_Exercise goal:_
Copy out again, unchanged, the listing below from the line that has "Nome (61, 1428)" through the line that has "b&m fabrics (16, 1371)".

_Excerpted records:_
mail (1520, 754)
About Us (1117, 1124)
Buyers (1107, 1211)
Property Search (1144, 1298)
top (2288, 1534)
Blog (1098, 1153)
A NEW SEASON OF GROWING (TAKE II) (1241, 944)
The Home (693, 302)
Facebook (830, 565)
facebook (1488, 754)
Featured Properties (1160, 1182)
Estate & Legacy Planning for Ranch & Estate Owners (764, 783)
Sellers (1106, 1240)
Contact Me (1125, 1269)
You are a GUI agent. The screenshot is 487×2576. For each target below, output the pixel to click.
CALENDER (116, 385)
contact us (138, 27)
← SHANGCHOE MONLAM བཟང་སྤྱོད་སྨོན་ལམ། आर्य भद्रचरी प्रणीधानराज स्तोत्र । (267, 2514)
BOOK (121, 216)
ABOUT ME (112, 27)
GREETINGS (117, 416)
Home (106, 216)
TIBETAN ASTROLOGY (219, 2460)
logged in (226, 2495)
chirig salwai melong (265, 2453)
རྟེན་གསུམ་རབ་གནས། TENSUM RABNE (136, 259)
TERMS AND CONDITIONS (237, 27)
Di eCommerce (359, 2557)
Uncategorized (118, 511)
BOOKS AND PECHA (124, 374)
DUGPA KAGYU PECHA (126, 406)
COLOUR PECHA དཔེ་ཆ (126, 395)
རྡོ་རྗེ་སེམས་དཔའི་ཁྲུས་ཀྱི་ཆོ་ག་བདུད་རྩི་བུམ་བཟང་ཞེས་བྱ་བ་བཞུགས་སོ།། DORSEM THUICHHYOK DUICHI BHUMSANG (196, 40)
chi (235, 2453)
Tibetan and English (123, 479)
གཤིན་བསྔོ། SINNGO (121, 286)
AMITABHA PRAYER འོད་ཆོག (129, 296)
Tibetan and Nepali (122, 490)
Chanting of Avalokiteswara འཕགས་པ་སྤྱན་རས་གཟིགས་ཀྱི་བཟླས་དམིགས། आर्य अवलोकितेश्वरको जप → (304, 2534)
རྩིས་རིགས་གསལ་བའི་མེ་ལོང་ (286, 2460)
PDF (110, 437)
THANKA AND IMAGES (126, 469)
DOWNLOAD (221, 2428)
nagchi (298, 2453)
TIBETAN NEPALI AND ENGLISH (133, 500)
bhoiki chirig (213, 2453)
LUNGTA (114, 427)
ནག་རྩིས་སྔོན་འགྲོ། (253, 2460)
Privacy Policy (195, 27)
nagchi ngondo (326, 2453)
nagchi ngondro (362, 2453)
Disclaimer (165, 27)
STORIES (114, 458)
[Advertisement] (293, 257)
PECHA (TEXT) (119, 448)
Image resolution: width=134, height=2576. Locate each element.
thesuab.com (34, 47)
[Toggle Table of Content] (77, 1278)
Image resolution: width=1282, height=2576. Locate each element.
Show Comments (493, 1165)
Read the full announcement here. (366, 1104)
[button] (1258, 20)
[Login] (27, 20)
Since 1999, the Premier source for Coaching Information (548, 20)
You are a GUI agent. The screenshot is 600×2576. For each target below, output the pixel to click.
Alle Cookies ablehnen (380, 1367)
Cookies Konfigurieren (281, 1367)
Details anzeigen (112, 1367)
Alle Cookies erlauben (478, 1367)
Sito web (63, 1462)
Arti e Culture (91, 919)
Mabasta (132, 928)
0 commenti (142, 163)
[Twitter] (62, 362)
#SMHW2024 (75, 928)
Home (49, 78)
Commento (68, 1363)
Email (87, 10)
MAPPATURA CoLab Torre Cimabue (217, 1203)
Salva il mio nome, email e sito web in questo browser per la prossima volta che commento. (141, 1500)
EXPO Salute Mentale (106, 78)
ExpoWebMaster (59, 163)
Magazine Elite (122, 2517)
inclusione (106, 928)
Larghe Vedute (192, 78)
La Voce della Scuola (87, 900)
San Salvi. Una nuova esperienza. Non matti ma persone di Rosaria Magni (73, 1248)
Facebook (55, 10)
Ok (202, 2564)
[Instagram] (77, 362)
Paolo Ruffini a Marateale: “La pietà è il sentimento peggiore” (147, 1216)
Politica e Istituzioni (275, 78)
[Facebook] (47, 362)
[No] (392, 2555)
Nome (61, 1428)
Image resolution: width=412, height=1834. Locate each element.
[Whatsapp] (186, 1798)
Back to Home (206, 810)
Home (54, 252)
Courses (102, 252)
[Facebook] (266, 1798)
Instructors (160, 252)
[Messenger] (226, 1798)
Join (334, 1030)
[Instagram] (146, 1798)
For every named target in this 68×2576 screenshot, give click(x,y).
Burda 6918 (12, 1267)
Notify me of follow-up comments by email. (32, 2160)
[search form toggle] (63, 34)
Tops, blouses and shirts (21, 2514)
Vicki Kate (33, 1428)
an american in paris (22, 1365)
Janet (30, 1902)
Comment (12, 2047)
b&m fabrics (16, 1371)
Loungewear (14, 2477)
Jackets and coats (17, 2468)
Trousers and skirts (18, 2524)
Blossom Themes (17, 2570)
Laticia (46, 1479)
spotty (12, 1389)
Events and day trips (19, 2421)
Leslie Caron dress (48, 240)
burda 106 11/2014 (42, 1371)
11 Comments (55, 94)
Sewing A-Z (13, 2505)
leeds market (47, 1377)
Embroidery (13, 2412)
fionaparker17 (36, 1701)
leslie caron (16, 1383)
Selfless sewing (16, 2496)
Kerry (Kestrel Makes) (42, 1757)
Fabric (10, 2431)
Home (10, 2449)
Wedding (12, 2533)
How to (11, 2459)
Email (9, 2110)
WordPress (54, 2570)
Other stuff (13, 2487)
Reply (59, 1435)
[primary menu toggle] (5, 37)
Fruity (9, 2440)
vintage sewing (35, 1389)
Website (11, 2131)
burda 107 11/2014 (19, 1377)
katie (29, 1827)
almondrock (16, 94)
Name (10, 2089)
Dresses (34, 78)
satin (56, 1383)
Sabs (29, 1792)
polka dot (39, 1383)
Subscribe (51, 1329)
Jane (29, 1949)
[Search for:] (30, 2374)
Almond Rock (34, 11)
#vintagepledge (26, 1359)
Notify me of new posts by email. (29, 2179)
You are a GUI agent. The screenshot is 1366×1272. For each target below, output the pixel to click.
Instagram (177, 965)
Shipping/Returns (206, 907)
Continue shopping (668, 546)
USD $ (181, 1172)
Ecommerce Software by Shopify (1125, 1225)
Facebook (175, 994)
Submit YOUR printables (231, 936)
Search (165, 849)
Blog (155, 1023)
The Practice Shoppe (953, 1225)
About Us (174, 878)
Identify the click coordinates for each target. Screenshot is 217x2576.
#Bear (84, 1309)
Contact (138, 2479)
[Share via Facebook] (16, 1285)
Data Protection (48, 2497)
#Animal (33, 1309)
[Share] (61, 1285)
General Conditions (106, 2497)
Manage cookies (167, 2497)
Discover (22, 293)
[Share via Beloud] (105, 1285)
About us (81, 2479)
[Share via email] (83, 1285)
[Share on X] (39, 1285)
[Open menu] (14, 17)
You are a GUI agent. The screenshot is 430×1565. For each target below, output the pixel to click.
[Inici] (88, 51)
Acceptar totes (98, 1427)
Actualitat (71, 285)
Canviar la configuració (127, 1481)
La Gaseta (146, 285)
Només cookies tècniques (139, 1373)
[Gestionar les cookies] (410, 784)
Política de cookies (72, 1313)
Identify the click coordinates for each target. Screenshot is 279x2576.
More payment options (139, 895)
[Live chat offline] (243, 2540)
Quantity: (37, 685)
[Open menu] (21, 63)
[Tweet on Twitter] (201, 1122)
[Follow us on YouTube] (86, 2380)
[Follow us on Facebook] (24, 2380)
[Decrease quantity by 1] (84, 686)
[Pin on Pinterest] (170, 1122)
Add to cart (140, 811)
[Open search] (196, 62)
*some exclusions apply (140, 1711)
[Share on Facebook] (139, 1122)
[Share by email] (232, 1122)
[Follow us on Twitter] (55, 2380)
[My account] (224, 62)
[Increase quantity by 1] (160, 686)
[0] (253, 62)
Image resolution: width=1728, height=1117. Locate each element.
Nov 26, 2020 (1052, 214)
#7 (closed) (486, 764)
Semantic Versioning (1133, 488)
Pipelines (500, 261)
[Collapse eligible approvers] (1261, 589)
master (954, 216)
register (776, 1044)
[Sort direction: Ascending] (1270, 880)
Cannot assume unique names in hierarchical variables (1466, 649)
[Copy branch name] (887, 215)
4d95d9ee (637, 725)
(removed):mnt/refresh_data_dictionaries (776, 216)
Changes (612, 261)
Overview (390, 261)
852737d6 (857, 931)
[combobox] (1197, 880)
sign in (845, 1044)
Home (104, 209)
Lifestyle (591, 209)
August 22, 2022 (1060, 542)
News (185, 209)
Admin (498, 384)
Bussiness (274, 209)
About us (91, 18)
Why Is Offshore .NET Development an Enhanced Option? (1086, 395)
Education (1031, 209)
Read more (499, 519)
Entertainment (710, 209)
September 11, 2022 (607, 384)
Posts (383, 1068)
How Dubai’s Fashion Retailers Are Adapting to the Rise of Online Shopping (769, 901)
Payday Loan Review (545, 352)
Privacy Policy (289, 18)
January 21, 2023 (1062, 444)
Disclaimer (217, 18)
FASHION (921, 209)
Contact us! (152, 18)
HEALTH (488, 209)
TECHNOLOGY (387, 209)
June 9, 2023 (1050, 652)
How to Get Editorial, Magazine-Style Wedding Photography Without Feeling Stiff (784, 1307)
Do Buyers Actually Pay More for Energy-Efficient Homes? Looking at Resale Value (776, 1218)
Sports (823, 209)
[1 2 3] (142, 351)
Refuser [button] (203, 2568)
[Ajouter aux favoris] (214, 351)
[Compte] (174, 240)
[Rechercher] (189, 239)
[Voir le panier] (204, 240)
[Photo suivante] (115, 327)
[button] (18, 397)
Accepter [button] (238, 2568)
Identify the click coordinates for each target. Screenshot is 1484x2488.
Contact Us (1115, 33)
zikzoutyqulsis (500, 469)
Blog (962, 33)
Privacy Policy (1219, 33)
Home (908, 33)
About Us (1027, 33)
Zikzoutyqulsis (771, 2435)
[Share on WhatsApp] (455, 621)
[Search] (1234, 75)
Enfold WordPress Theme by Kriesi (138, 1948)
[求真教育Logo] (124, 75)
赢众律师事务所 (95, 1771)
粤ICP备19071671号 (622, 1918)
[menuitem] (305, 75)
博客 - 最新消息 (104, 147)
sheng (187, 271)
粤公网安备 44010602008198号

_Expected answer:_
Nome (61, 1428)
Image resolution: width=412, height=1834. Locate each element.
[Whatsapp] (186, 1798)
Back to Home (206, 810)
Home (54, 252)
Courses (102, 252)
[Facebook] (266, 1798)
Instructors (160, 252)
[Messenger] (226, 1798)
Join (334, 1030)
[Instagram] (146, 1798)
For every named target in this 68×2576 screenshot, give click(x,y).
Burda 6918 (12, 1267)
Notify me of follow-up comments by email. (32, 2160)
[search form toggle] (63, 34)
Tops, blouses and shirts (21, 2514)
Vicki Kate (33, 1428)
an american in paris (22, 1365)
Janet (30, 1902)
Comment (12, 2047)
b&m fabrics (16, 1371)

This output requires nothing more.